# [Stated goal]
Copy the entries below word for word, from the line with "The height and width of the screenshot is (618, 999)." up to and including the line with "coord(883,724)".

============

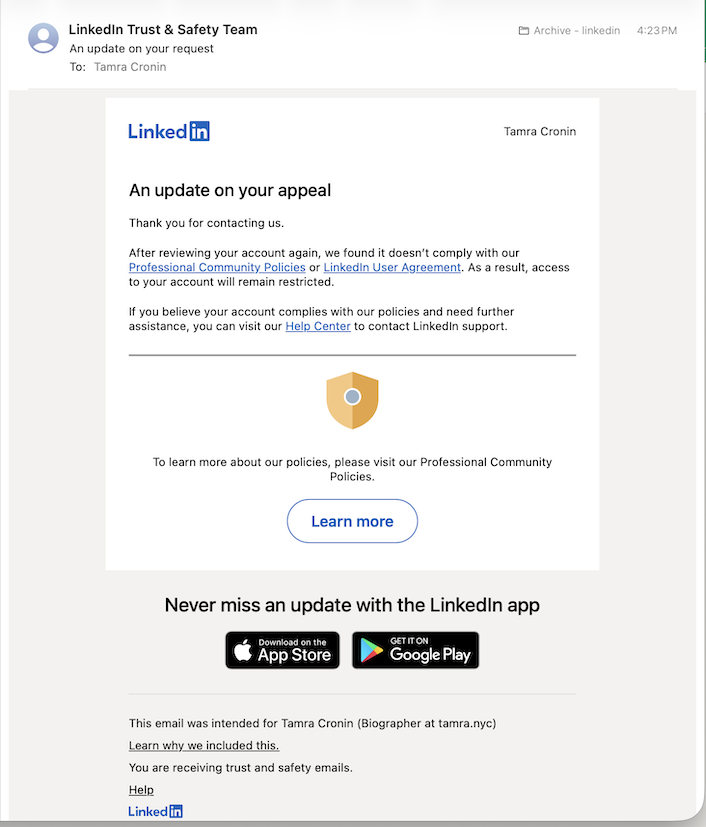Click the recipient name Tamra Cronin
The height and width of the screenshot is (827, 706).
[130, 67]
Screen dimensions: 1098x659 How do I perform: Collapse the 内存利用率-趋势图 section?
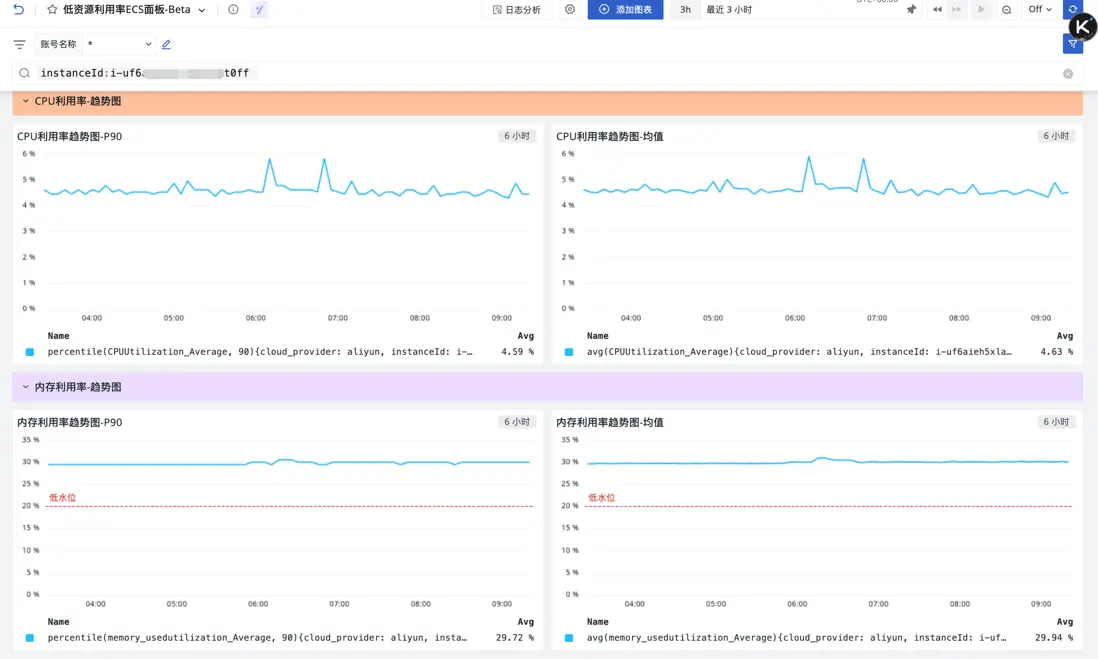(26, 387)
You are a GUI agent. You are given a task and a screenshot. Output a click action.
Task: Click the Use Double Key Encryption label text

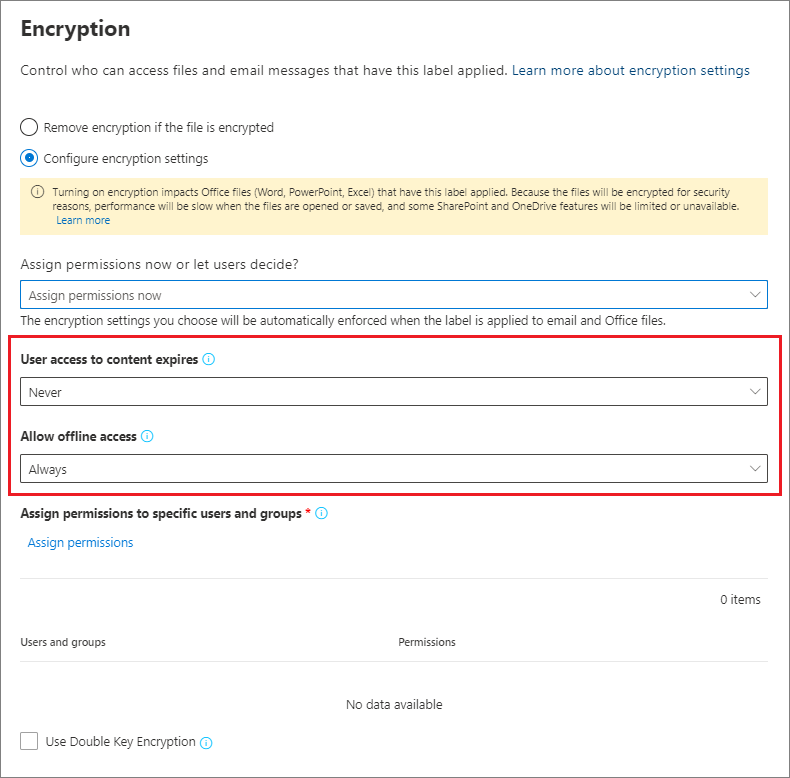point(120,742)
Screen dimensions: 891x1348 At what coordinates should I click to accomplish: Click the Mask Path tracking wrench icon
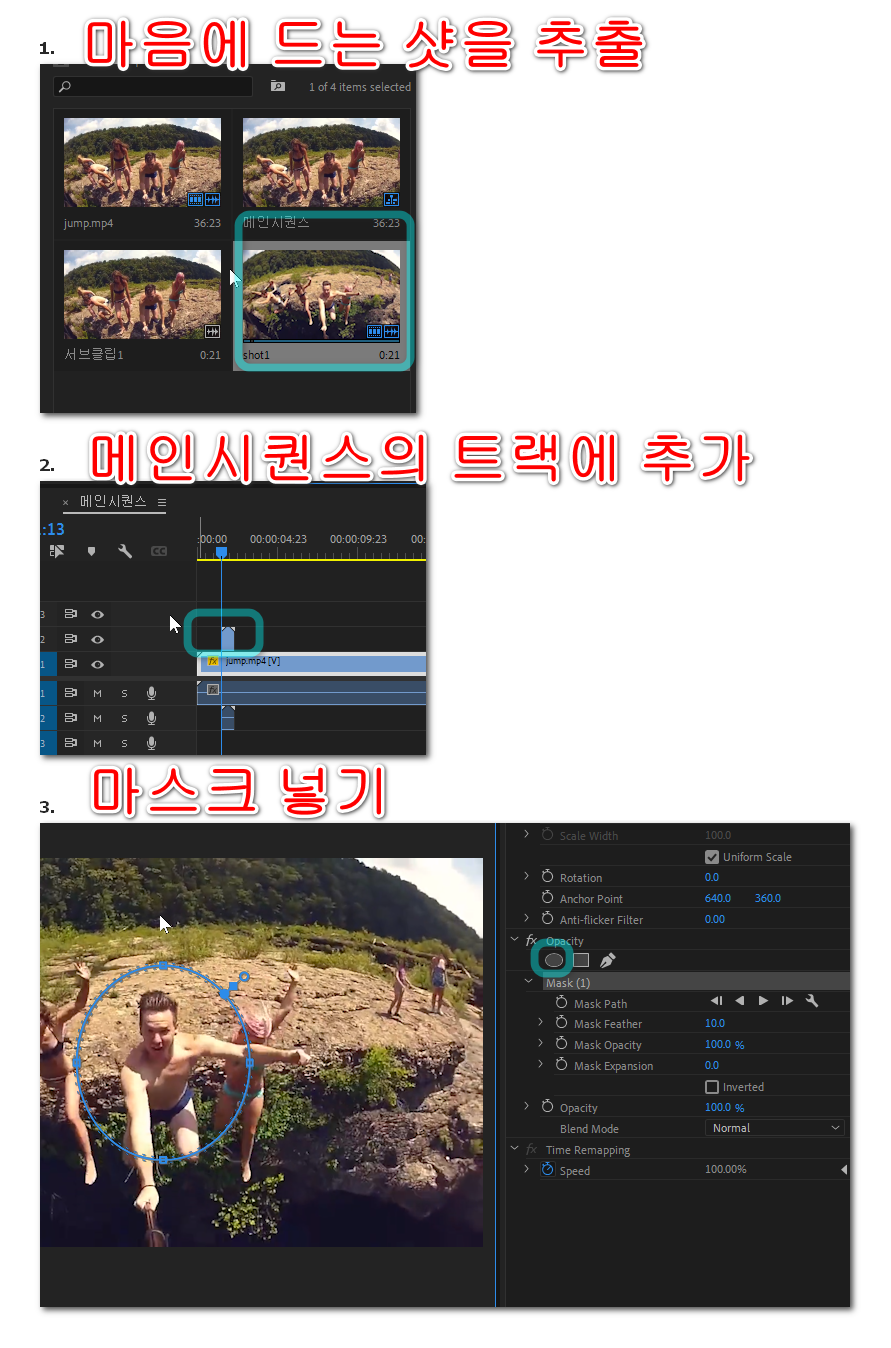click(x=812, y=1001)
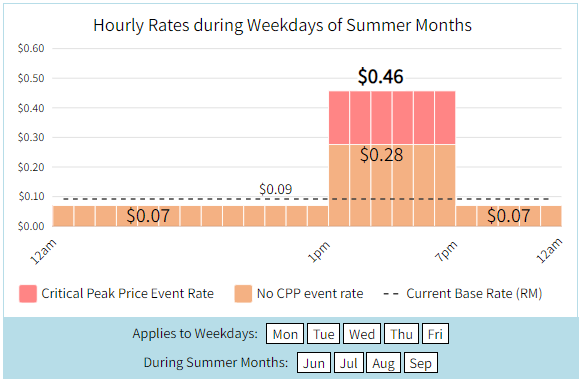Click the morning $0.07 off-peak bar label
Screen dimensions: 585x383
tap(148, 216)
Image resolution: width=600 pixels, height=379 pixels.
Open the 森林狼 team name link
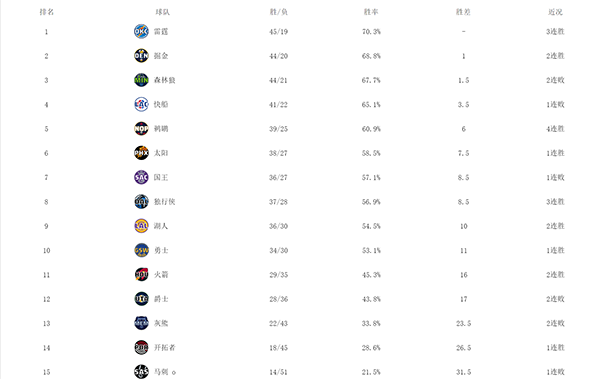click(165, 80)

============

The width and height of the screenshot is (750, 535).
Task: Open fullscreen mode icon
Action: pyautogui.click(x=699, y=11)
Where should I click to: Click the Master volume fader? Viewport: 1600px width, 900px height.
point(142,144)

============

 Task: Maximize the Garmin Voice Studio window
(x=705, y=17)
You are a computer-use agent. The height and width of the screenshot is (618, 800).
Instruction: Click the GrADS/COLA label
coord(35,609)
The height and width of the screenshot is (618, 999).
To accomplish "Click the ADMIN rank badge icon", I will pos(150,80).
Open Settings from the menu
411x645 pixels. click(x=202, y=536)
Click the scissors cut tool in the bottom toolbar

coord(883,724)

============

# [Correct response]
The height and width of the screenshot is (618, 999).
To accomplish "Click the ADMIN rank badge icon", I will pos(150,80).
Open Settings from the menu
411x645 pixels. click(x=202, y=536)
Click the scissors cut tool in the bottom toolbar

coord(883,724)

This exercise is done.